### Exercise aim
Below are some records; quote exactly the lines from the one that contains "Task: Select the facebook glyph icon" through the one that contains "Task: Filter results by Massey Ferguson", inclusive, and no others.

[Dataset excerpts]
━━━━━━━━━━

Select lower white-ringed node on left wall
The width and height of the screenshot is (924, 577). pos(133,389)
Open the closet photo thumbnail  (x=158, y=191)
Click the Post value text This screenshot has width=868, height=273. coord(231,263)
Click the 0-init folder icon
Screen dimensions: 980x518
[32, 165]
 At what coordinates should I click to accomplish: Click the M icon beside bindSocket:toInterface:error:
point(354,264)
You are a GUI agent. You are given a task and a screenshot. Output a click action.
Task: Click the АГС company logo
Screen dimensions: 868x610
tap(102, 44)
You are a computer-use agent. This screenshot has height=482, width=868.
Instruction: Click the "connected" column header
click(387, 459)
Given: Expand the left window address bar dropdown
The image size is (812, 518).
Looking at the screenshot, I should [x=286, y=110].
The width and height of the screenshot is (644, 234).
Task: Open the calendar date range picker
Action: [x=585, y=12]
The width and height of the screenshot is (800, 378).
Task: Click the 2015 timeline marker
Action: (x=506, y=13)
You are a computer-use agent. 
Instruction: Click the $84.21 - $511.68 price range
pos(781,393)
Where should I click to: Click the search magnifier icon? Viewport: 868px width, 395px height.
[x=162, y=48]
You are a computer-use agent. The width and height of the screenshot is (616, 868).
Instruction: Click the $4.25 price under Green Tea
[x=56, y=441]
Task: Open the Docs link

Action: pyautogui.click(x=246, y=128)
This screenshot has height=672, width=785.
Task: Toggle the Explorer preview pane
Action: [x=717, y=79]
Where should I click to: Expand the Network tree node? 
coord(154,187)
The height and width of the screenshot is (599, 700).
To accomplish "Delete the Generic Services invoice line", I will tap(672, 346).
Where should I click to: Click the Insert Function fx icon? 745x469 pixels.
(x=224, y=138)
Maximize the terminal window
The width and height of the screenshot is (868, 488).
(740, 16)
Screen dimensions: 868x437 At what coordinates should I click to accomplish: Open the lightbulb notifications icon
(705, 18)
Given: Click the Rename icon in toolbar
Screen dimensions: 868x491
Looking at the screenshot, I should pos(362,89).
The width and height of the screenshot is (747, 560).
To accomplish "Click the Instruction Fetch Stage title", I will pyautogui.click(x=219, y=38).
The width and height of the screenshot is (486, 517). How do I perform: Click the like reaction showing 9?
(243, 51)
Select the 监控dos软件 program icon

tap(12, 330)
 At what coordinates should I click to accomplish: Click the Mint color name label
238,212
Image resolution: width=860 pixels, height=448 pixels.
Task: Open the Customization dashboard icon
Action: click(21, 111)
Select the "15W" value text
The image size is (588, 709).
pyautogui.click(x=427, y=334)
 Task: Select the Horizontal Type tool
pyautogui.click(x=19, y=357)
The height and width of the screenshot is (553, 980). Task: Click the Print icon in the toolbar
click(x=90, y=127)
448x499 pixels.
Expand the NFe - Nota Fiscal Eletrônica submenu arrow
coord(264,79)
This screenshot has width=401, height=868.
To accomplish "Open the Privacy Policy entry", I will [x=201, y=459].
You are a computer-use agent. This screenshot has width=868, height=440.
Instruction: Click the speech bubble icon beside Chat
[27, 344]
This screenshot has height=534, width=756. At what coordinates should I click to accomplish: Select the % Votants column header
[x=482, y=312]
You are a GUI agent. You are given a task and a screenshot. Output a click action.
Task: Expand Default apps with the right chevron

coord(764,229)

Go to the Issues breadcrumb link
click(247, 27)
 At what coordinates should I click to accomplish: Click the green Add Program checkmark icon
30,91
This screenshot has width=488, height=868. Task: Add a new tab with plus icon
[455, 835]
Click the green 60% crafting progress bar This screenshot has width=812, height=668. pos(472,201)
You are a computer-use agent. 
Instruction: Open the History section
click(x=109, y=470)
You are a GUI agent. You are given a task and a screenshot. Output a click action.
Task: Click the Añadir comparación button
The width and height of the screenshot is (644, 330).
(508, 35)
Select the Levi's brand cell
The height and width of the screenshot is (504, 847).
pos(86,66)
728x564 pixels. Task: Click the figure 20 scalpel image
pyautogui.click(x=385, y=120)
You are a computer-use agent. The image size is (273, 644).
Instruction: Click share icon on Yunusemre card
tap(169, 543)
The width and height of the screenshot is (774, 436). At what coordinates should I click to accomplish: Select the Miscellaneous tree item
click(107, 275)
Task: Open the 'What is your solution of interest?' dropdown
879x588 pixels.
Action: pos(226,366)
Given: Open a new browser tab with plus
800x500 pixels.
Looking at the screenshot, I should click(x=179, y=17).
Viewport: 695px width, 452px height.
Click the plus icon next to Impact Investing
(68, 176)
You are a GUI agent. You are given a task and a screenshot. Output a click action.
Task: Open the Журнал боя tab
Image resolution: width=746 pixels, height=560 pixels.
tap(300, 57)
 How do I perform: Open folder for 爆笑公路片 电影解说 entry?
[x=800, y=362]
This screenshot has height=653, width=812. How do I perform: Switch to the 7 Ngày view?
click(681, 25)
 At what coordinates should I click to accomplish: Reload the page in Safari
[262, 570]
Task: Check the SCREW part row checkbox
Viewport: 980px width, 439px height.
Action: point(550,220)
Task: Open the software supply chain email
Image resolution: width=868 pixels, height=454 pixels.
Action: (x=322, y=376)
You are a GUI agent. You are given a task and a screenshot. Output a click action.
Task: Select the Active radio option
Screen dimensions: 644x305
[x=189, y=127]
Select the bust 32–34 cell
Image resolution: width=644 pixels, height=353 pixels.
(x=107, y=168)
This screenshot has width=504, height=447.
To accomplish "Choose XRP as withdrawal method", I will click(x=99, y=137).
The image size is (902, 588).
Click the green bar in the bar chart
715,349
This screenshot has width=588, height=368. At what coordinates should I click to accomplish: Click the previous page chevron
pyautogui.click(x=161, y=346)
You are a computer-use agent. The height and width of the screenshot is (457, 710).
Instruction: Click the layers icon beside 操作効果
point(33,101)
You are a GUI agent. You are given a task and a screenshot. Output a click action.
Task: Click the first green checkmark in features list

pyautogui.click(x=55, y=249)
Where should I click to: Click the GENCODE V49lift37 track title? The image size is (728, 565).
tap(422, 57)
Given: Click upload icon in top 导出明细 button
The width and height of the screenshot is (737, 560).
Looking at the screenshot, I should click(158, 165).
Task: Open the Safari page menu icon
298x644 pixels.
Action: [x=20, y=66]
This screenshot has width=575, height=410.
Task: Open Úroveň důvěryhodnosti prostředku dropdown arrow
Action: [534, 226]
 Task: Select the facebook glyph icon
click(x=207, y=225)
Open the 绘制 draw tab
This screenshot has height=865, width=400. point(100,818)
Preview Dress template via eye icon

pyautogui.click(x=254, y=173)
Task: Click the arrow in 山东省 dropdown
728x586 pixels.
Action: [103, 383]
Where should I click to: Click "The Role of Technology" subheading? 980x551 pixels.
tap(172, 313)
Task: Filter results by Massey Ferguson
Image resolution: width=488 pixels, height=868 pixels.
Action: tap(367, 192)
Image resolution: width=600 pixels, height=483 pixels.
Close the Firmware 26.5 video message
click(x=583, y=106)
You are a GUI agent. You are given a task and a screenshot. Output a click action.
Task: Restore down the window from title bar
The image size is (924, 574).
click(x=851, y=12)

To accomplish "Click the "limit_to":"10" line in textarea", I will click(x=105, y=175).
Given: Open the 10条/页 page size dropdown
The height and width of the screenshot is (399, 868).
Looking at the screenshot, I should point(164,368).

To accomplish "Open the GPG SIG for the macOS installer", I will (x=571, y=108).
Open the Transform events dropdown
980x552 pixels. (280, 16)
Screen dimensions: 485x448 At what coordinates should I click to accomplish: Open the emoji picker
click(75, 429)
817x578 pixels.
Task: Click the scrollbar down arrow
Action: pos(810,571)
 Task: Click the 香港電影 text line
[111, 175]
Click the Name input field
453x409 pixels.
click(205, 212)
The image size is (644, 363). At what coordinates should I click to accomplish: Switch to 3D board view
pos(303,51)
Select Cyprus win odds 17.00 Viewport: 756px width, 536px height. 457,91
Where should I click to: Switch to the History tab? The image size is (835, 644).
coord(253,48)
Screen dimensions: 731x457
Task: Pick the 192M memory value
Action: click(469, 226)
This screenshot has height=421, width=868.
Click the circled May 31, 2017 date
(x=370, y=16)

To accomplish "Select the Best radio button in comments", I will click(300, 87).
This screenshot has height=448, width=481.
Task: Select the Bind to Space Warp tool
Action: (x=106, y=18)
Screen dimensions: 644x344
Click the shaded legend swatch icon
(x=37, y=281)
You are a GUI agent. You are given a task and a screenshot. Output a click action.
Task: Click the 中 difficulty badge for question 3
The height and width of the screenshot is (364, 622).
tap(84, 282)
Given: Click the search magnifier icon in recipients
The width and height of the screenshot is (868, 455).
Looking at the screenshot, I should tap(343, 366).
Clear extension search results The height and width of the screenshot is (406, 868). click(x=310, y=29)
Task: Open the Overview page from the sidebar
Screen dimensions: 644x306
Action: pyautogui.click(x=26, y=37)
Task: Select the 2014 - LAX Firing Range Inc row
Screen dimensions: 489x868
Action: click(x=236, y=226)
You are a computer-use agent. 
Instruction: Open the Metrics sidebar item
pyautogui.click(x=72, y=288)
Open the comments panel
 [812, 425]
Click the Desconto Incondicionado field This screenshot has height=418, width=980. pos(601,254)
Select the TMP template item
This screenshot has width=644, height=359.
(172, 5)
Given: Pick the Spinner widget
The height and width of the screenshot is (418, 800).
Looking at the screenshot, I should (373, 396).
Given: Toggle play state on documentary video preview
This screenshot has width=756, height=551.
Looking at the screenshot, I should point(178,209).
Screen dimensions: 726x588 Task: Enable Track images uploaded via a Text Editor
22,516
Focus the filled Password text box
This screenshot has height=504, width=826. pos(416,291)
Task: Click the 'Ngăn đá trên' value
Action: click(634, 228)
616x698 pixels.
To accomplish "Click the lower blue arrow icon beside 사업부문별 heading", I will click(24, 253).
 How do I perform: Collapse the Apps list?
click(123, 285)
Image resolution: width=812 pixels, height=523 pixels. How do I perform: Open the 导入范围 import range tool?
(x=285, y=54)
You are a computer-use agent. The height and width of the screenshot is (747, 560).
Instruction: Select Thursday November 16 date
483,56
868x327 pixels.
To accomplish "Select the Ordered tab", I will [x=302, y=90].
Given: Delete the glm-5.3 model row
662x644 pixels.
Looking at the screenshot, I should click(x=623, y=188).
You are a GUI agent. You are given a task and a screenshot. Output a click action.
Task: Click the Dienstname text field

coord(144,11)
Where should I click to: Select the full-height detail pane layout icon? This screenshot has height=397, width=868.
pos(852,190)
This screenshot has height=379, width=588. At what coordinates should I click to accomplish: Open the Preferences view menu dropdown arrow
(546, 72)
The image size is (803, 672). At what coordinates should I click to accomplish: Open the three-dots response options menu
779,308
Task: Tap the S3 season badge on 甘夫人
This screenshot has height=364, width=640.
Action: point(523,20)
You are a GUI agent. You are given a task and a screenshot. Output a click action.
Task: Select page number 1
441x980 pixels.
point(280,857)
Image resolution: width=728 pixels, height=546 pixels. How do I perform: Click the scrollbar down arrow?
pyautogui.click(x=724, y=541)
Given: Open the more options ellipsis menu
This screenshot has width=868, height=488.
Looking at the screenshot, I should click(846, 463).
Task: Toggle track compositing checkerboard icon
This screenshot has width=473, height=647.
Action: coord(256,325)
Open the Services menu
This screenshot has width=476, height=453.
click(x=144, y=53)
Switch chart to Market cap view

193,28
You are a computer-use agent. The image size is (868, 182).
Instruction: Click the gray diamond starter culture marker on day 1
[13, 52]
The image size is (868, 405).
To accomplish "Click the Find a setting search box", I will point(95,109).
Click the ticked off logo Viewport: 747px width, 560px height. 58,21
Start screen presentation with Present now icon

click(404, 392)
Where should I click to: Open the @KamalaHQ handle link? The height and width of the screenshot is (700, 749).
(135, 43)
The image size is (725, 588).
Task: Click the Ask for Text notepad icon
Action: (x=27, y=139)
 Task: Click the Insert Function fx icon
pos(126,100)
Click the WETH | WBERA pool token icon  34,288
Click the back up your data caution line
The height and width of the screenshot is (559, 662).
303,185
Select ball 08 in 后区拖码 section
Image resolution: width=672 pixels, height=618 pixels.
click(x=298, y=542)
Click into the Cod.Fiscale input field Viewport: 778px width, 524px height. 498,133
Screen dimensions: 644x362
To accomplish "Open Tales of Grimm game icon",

━━━━━━━━━━

### Response to this task
 Task: Select the facebook glyph icon
click(x=207, y=225)
Open the 绘制 draw tab
This screenshot has height=865, width=400. point(100,818)
Preview Dress template via eye icon

pyautogui.click(x=254, y=173)
Task: Click the arrow in 山东省 dropdown
728x586 pixels.
Action: [103, 383]
Where should I click to: Click "The Role of Technology" subheading? 980x551 pixels.
tap(172, 313)
Task: Filter results by Massey Ferguson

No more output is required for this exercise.